The Syrian government's accusations against the U.S. being sponsors of terrorism is not new. Since western powers have expressed outrage that the Syrian government under Bashar al-Assad started killing civilians during the Arab Spring uprising in the Middle East, al-Assad created the narrative that everyone against him are terrorists. Over the years since the Arab Spring, factions gained support from the region to meet various agendas to topple Assad as he continued to go into cities throughout Syria massacring civilians in order to intimidate and regain control.

This created more instability which allowed terror groups to gain support for their own agendas like ISIS, a group that began recruiting everyone who had an interest in getting rid of Assad and everyone else in order to establish their own caliphate.

The Russian government's involvement in giving Assad cover only complicated matters even more, which claimed to be there to defeat terrorism but still defending the Syrian government which continued to massacre civilians.

It's even been widely reported that the Russian government under Vladimir Putin was contributing to the killing of those civilians with the United Nations and human rights groups -- even the Secretary of State John Kerry --- saying that both Assad and Putin were committing war crimes. Russia would act as the intermediary between the U.S.-led coalition and Syria and would even contribute to the Assad regime's view that the U.S.

was supporting the Islamic State. The Ambassador's recent statements in Geneva were made at a time as that same U.S.-led coalition prepares to drive the Islamic State out of the Northern city of Raqqa, while they also fight the terror group in Mosul, Iraq.

U.S. presence in Syria

For the first time and under a new U.S. president, the U.S. are making their presence known in the fight against the Islamic State. On March 10, the Associated Press reported that American troops were revealing themselves surrounding Raqqa, showing off the American flag on their vehicles as they placed Howitzer guns in position. The city of Manbij nearby from which ISIS was forced out by coalition forces last year, also reportedly had a presence of American forces there, but they're hardly considered troops on the ground as many of them have already been there to train local Kurdish fighters to take on the terror group.

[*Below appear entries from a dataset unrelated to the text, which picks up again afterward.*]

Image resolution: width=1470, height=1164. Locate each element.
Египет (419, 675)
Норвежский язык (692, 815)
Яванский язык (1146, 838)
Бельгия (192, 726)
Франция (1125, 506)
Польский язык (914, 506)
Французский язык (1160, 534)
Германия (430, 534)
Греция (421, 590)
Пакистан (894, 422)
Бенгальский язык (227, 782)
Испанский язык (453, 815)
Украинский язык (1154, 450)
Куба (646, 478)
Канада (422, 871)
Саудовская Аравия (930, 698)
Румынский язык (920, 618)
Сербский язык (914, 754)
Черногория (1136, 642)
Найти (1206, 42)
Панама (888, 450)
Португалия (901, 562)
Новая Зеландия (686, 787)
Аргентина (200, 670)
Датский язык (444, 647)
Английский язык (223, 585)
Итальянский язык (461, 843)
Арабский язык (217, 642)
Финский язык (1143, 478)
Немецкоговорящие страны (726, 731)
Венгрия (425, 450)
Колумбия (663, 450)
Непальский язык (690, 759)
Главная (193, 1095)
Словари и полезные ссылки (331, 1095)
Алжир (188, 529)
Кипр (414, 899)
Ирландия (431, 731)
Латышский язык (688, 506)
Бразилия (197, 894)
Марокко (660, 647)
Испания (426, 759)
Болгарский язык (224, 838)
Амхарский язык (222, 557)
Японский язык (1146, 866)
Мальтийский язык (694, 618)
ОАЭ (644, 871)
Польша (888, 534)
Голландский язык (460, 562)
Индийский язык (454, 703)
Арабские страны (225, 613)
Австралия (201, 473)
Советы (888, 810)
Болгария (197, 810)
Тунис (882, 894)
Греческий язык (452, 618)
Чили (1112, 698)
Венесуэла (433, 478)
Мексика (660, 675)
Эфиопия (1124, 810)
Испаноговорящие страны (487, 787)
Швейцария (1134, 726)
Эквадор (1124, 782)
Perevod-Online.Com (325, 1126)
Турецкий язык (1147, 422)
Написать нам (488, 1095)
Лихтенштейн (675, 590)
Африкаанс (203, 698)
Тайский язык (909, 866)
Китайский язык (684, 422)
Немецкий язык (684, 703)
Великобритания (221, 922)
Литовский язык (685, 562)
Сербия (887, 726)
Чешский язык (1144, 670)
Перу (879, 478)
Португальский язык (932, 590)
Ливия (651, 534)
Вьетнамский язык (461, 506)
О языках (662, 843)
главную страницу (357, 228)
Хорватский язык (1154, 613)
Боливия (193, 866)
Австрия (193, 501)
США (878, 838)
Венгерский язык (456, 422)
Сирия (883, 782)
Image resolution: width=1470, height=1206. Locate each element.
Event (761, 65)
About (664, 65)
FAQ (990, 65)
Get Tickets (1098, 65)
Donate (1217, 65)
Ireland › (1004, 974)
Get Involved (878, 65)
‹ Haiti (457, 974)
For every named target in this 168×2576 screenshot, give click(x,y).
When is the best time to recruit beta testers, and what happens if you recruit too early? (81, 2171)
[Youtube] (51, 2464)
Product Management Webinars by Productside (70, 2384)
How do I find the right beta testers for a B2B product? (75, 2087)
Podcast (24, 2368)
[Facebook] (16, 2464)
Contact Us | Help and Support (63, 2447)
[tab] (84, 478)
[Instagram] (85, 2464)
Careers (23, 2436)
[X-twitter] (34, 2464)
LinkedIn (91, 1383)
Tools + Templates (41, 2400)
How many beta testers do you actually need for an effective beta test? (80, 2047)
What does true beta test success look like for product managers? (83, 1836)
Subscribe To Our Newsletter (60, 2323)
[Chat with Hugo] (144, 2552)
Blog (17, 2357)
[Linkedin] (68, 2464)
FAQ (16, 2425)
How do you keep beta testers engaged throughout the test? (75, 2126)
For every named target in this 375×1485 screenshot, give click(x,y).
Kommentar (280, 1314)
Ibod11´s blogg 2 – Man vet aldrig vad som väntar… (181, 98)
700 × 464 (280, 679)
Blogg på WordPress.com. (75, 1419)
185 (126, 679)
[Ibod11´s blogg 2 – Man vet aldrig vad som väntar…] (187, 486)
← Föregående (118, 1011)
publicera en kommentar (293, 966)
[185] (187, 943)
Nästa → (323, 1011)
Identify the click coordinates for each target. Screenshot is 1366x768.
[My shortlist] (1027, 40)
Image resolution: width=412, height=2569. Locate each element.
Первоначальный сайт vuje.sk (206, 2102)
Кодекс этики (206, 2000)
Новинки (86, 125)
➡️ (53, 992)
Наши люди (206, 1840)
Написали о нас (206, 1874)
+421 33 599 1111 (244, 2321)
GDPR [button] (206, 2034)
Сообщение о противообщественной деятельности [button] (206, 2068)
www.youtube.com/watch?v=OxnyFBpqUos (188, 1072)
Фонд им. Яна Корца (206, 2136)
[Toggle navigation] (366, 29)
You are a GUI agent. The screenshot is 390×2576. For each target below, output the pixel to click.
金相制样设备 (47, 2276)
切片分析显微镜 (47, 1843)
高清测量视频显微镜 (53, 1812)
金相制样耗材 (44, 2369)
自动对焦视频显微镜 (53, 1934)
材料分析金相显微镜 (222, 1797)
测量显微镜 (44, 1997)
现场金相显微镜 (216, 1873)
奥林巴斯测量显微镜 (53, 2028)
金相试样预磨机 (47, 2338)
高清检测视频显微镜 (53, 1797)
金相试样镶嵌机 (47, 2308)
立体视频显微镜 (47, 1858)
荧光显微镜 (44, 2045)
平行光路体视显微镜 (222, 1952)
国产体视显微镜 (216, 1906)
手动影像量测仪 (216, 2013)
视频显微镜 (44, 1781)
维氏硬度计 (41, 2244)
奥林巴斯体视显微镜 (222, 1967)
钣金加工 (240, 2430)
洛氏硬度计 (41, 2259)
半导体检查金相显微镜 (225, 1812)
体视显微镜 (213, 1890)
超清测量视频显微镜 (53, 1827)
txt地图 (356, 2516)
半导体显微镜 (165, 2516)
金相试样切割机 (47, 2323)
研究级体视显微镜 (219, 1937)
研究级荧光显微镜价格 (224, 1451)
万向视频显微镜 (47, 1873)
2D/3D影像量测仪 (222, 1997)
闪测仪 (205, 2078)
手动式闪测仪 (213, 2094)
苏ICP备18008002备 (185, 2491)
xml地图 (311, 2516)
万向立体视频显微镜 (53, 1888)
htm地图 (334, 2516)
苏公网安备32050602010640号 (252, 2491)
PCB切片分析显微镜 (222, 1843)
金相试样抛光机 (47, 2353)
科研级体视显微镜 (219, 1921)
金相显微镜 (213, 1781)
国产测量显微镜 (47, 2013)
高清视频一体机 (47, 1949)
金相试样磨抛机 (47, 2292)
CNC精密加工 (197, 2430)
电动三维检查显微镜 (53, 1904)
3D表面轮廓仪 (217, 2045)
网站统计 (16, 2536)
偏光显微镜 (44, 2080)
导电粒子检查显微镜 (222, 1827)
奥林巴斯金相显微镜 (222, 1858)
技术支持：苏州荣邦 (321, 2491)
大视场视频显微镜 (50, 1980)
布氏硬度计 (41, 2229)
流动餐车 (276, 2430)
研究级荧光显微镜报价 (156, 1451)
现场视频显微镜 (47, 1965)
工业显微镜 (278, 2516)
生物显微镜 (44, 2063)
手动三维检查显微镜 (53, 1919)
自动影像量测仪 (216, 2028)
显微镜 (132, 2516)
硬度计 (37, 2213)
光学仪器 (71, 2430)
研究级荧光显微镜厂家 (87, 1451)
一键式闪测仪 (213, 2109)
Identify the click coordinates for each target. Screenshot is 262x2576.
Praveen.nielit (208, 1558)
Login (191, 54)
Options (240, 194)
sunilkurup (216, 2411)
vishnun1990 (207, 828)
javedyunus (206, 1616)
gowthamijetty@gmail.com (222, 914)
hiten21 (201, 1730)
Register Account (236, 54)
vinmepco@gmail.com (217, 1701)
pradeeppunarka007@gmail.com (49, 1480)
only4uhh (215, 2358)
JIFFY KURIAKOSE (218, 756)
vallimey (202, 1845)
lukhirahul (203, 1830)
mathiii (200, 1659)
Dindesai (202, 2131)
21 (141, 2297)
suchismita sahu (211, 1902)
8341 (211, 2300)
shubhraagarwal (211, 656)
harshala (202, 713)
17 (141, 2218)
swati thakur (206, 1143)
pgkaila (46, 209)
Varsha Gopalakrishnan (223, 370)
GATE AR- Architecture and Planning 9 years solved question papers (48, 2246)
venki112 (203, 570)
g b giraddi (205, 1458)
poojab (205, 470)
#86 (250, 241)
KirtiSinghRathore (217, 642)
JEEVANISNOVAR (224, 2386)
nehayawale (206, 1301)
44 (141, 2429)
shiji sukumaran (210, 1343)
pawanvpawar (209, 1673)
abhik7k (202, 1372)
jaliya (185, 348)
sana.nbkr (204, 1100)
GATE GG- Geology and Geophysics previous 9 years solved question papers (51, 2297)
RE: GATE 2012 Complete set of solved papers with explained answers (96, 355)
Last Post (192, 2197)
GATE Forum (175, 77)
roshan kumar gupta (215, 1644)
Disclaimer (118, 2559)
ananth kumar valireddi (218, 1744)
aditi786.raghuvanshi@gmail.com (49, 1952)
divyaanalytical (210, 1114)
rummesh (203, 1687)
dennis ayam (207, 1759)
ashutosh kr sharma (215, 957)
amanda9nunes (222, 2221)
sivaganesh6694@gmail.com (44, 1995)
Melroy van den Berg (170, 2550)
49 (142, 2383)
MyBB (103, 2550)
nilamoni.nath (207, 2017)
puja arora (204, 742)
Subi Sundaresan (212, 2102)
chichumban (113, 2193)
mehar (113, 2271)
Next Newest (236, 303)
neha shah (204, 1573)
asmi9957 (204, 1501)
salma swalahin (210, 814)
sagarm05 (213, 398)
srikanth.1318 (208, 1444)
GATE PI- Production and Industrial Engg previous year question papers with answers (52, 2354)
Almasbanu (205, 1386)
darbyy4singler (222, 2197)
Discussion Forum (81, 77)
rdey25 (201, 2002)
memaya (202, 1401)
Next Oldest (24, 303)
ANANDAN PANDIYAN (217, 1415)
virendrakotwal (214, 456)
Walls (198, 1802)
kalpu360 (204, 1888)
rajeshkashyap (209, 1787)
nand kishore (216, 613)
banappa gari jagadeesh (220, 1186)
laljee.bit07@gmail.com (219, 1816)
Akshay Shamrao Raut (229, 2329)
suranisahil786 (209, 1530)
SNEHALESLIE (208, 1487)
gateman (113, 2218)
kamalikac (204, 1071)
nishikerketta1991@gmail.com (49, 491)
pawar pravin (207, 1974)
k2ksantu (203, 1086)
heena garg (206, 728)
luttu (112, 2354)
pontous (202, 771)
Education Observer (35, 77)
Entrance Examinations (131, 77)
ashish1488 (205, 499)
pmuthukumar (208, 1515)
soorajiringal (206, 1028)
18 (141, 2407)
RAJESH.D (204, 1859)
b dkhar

But the U.S. are not the only ones who are the targets of the Syrian government's propaganda as Turkey has also wanted to get Assad out of Syria, as well as the Kurdish groups who they consider terrorists along with ISIS, which has only complicated matters more. It's now being reported by the Britain-based Syrian Observatory for Human Rights group that SDF (coalition) fighters are battling ISIS over the Tabqa air base near Raqqa, which they've held since 2014.